-------- EXTRACT TO READ

I am asking you to work toward a culture shift in health care." 

Partnership, teamwork and communication

Partnership, teamwork and communication were important to me when my son was a patient, and now I am spending my career teaching them to you and other providers. These three things will elevate your practice, and if you do them well – they will set you apart from others in your field:

• Like the physician who FaceTimes a parent during rounds to discuss the plan of care.
• Like the nurse who stays after rounds to talk with the angry fiance to figure out why she doesn’t want the patient to go to rehab.
• Like the doctor who agreed to meet with a patient who was misdiagnosed to listen to her concerns.
• Like the medical director who changed his mind about the design of an ICU based on a family’s experience and the mothers ability to share her story.
• Like the pharmacist who works with patients and families to deliver prescriptions to the patient’s room prior to discharge.
• Like the chief operating officer who invited a volunteer patient advisor to interview candidates for a new leadership position.
• Like the doc who partnered with the family who lost a loved one due to medical error in order to prevent such an error from happening again.
• Like the resident, in the middle of the night, who asks the mother at the patient’s bedside, “How are YOU doing?”

It has been my privilege to witness all of these examples. I can tell you that none of them took a great deal of time, but they are critical for the quality of care you will provide.

Some of you will go into research to discover new treatments or grant writing that will propel a study further in its journey. However, many of you will be taking care of patients or collaborating with those who do, and your success will be measured by your interactions with your patients and families.

This will be your source of personal and professional accomplishment.

In closing – thank you!

Thank you to the MUSC Board of Trustees, President Cole and Dr. Saladin for this extraordinary honor. Speaking of extraordinary, I would like to thank my boss, Dr. Danielle Scheurer, our chief quality officer, who made it possible for me to do this work. Thank you to Lisa Kerr and Kelly Loyd, my commencement practice team. Most of all, thank you to my family who are all here today. The moment I figured out what I wanted to be when I grew up, they were all in. They have showered me with praise and encouragement, and I am eternally grateful.

----------------
-------- THE DATA

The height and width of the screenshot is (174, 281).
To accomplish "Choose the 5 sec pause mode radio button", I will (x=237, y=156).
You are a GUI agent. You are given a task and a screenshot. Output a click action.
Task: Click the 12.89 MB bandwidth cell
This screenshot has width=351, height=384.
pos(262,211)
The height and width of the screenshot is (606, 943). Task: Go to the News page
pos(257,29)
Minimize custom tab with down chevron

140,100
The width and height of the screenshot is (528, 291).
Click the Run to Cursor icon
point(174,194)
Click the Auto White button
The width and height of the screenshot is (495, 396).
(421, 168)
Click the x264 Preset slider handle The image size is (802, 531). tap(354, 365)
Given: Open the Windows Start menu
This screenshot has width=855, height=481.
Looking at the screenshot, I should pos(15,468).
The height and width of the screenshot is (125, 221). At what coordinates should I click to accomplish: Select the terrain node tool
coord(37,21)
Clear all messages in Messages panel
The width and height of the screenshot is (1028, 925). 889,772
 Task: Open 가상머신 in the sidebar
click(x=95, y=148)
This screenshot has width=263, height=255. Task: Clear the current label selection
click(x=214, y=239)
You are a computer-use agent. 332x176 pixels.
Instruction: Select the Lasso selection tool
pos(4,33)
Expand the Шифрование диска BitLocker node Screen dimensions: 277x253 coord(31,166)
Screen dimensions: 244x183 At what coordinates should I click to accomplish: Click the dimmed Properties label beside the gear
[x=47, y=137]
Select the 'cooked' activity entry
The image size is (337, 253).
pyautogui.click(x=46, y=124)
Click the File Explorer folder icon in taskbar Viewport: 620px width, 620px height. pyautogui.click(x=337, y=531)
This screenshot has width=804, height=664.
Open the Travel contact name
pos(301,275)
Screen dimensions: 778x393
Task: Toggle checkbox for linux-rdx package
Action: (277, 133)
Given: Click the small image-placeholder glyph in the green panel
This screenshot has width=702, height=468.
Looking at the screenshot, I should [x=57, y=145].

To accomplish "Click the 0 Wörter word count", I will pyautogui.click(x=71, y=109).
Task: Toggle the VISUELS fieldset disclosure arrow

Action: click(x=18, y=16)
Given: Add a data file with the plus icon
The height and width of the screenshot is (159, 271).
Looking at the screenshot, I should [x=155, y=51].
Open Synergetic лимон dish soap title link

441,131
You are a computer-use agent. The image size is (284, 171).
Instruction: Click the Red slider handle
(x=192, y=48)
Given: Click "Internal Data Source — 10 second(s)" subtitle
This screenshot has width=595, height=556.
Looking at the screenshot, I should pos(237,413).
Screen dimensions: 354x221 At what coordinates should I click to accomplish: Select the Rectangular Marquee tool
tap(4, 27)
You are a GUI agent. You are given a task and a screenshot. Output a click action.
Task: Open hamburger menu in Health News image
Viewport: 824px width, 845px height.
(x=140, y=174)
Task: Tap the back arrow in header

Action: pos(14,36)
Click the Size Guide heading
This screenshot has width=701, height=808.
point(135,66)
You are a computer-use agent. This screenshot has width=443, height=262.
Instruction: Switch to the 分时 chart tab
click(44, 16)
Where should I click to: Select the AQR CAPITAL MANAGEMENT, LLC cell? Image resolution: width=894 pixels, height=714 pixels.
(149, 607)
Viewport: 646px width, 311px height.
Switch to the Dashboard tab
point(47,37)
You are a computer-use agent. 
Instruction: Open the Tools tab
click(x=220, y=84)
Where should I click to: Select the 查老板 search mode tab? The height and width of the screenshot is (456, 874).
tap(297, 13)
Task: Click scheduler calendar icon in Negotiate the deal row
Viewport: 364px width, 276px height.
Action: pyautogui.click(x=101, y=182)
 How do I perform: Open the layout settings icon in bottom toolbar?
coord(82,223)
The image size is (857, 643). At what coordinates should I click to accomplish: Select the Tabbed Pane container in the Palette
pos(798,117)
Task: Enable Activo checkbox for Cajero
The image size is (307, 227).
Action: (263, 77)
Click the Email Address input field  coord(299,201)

----------------

ASSIGNMENT A:
Answer these questions about the speech on partnership in health care, one per line:
(i) Who does the speaker name as the chief quality officer?
(ii) What does the chief operating officer invite a volunteer patient advisor to do?
(iii) What question does the resident ask the mother at the patient's bedside in the middle of the night?
ASSIGNMENT B: Proceed with the speech on partnership in health care, starting after its last sentence.
None of this stored material is needed.

WRITTEN RESPONSE A:
(i) Dr. Danielle Scheurer
(ii) Interview candidates for a new leadership position
(iii) "How are YOU doing?"

WRITTEN RESPONSE B:
Congratulations to the class of 2019 – and to your families. As a parent, I cannot imagine the sense of pride you must feel sending new health care professionals out into the world! No one got here today without help from someone, so graduates, please remember to thank the folks sitting in the chairs behind you or someone who made an impact on your life and career choices.

I am not a physician or a pharmacist. I am not a nurse or a dentist. I am not a PA, physical therapist or MHA graduate. I have not cured a rare disease, invented life-saving technology, and big surprise – I’m not even a rock star. In fact, I don’t have an esteemed health care degree like all of you will very shortly. I did not choose health care. Health care chose me.

Now my story includes today. This is a great day for patient- and family-centered care.

As you go out into the world and begin your careers remember – we need you. But if you want to be good, I mean really good. Not just technically skilled, but a well-rounded, thoughtful and competent physician, nurse, pharmacist, dentist, therapist, administrator, informaticist or researcher … never forget that you need them. You need them not just as a source of revenue.

You need to listen to what is important to them to reach a common goal. You don’t have to be a hero every day – you just have to be human.

Upon his retirement, after 40 years as a pediatric intensivist, Dr. Fred Tecklenburg said, “I learned more about love, faith, forgiveness and healing from the patients and families in the ICU than I could in any church or temple.”

I hope, like Dr. T, that YOU never stop learning.

I am here today because of a privileged presence.

Let me introduce myself again… I was in Bed 10 with Sam in the pediatric ICU in the building on your left.

My name is Caroline.

Editor's note: As DeLongchamps concluded her speech, a 14-year-old boy walked up to the podium. "I am Sam," he said, standing beside his mother.